Pera quanto riguarda l’Italia, prima delle elezioni negli Stati Uniti, si prevedeva che l’export addizionale atteso per il Made in Italy nel 2025-2026 ammontasse a 44 miliardi di dollari. Tuttavia, con la probabile guerra commerciale contenuta che si prospetta, ci si aspetta ora che siano inferiori di 3,3 miliardi di dollari, scendendo a 40,7 miliardi di dollari. In uno scenario estremo di una guerra commerciale su vasta scala, Allianz Trade prevede che l’export addizionale nel 2025-2026 diminuirebbero fino a 33,5 miliardi di dollari, 10,5 miliardi di dollari in meno rispetto alla stima precedente.
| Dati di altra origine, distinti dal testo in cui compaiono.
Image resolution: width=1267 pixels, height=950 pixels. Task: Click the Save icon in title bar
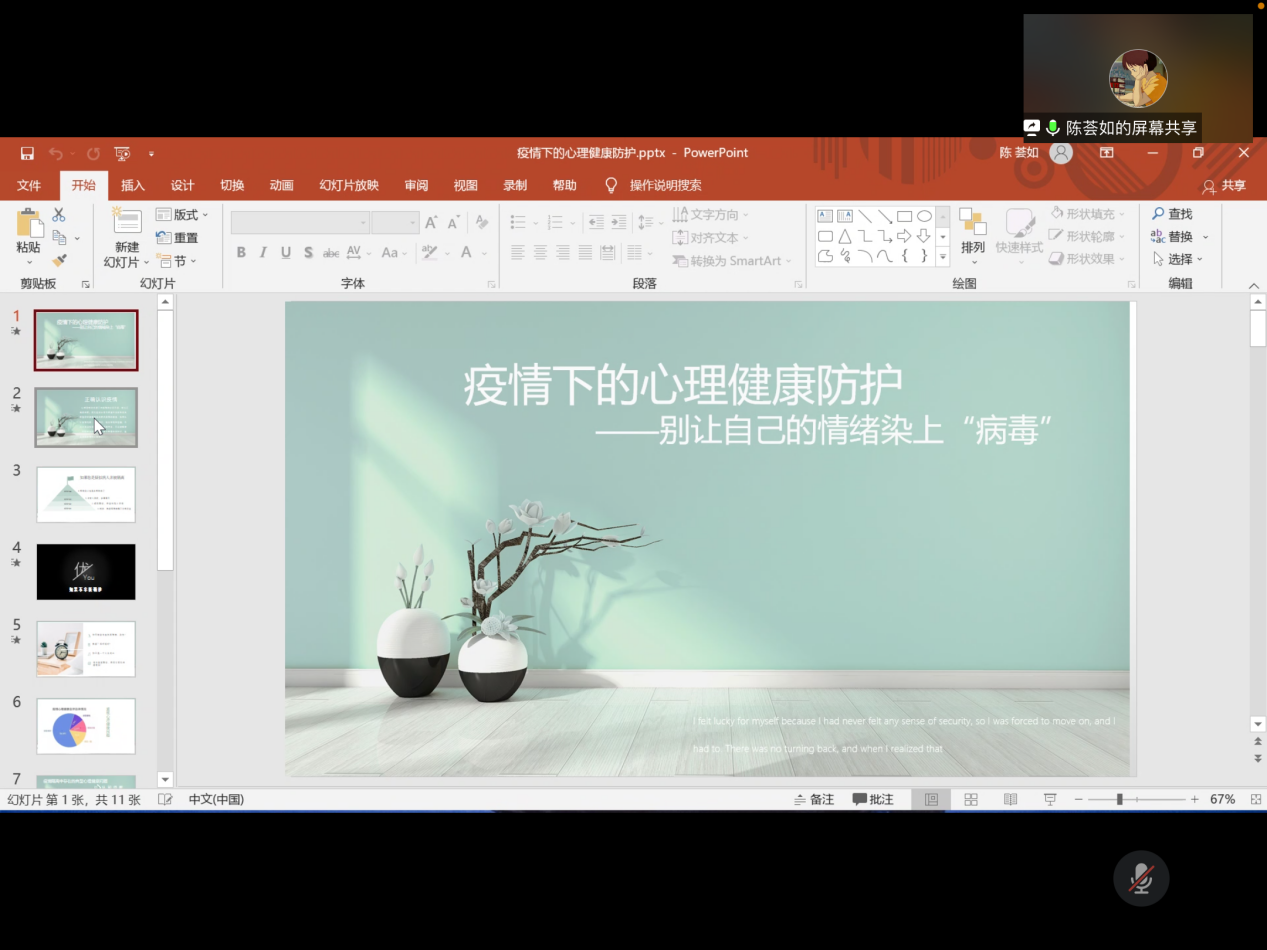(27, 153)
Osservando gli hub commerciali di nuova generazione e i legami geopolitici, commerciali e di investimenti transfrontalieri che altre grandi economie hanno rispettivamente con gli Stati Uniti e la Cina, Allianz Trade calcola i punteggi della distanza geoeconomica rispetto a entrambi i Paesi. Tali punteggi mostrano che la sfera d'influenza della Cina comprende un maggior numero di hub commerciali di nuova generazione del mondo emergente, mentre la maggioranza del blocco occidentale rimane più vicina agli Stati Uniti.
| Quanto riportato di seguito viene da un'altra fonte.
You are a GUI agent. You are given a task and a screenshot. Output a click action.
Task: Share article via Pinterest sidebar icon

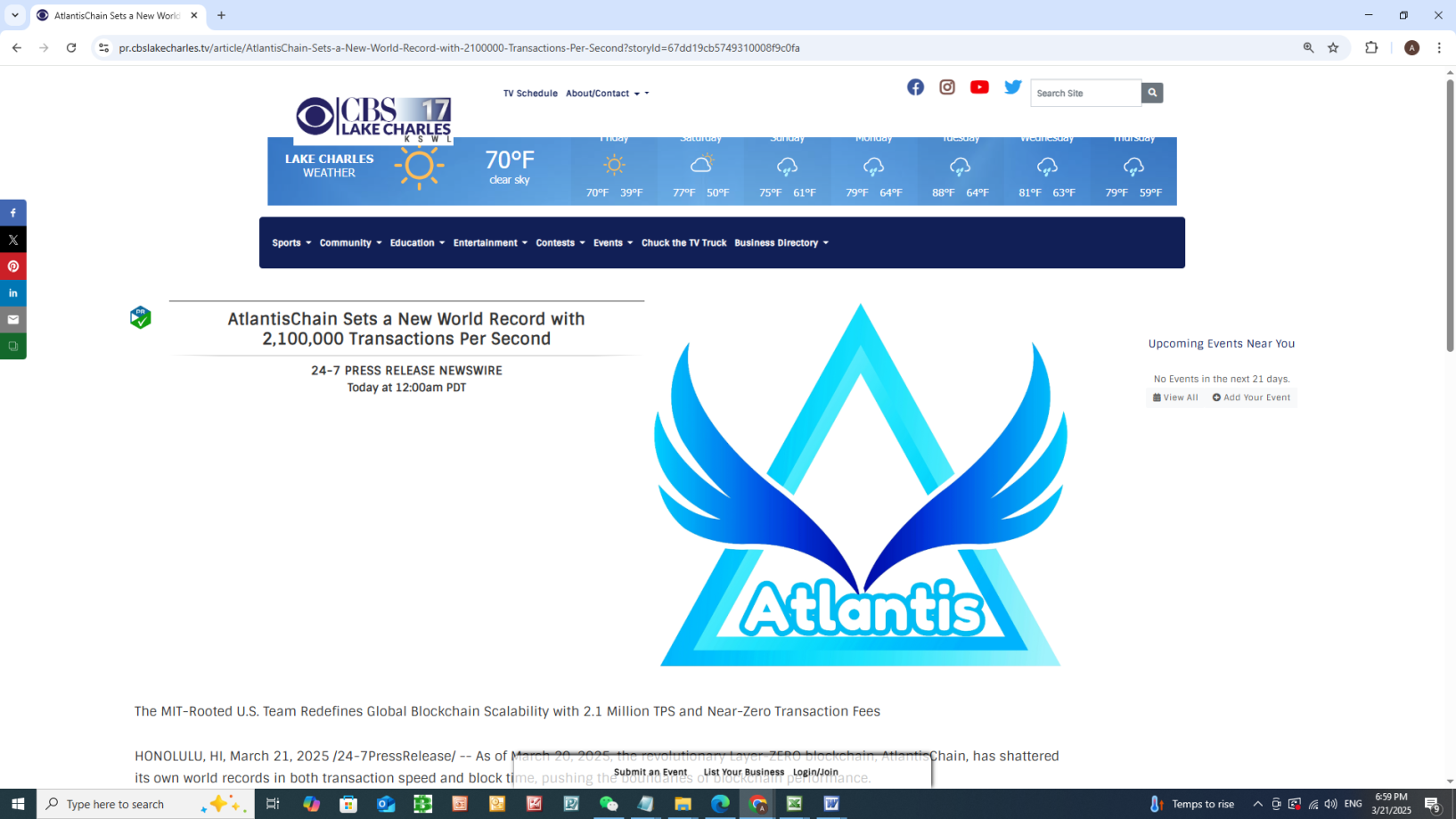[x=13, y=266]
Non sorprende che il Paese più vicino agli Stati Uniti sia il Regno Unito, seguito da Irlanda e Paesi Bassi, con il Canada al quarto posto e il Messico solo al 28°. La maggior parte delle nazioni africane e asiatiche sono più vicina alla Cina: in media 0,5 contro 0,7 di distanza con gli Stati Uniti per le nazioni africane e 0,4 contro 0,6 di distanza con gli Stati Uniti per le nazioni asiatiche. Ma dopo Hong Kong, il Canada risulta essere la seconda economia più vicina alla Cina, riuscendo a rimanere non lontano da entrambe le superpotenze.